Durant l’enfance, quand son père jette son chien mort dans une benne à ordures au lieu de l’enterrer au fond du jardin comme il l’avait promis ? Quand elle perd sa virginité de la façon la plus sordide qui soit ? Quand elle plonge dans l’alcoolisme puis dans la came ? Quand elle croise pour la première fois la route de son grand amour, Lamont, ses crocs de loup et sa Roadrunner rutilante ? Quand elle s’éprend de Nathalie, une codétenue faussement sympathique, mais qu’on devine finalement intéressée et manipulatrice ?
Une poésie fatale, décalée et poignante
Quand ? C’est la question centrale de ce roman trépidant où chaque page nous rapproche d’une catastrophe qu’on sent, qu’on sait inévitable. Petit à petit, Stewart O’Nan parsème ce récit au parler si populaire d’indices, de signaux faibles qui prophétisent le destin funeste de cette tueuse qui n’en est peut-être pas une. Consacrée « Speed Queen » par la presse pour son amour de la vitesse, sa longue cavale en mode Thelma et Louise, Marjorie se confesse pour deux raisons :
- Grassement payé, son témoignage mettra son fils à l’abri du besoin quand elle sera morte.
- Ses aveux ont aussi pour objectif de restaurer une vérité écornée, selon elle, par le livre à succès édité par son ex-maîtresse qui en a réchappé.

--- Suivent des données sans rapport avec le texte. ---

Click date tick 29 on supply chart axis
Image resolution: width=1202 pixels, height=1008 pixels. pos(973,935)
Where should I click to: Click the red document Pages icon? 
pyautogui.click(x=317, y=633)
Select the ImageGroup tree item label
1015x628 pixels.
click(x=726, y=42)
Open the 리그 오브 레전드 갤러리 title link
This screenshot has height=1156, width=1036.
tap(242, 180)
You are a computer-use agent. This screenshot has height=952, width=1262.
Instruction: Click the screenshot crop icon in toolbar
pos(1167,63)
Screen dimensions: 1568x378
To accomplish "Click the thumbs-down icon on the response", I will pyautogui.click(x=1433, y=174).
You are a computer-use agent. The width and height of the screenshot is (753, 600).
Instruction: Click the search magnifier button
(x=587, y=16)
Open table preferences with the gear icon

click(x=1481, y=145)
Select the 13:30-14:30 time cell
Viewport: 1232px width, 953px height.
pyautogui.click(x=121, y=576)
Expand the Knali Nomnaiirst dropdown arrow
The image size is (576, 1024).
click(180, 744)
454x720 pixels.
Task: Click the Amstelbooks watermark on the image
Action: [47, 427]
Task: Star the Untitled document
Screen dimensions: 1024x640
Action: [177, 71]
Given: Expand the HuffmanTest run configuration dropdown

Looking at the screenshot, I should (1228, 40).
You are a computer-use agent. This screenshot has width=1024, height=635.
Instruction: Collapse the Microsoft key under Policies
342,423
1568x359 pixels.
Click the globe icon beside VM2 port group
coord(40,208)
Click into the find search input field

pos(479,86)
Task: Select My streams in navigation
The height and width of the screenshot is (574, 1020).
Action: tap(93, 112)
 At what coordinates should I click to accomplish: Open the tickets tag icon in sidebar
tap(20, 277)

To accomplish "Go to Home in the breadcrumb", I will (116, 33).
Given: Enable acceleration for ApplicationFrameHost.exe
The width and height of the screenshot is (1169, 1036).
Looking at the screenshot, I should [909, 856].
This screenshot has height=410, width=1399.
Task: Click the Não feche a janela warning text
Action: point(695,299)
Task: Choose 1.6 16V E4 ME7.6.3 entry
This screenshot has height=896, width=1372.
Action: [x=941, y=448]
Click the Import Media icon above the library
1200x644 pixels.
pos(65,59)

Coupable ou non ? Peu importe au final. Ce qui ressort de ce récit dont certains termes, certaines tournures, certaines émotions portent une poésie décalée et poignante, c’est le côté fatal. Une tragédie programmée, l’horreur d’un compte à rebours impitoyable vers une mise à mort programmée. En cela, le livre d’O’Nan s’apparente à celui de Hugo, une version moderne et féminine du dernier jour d’une condamnée.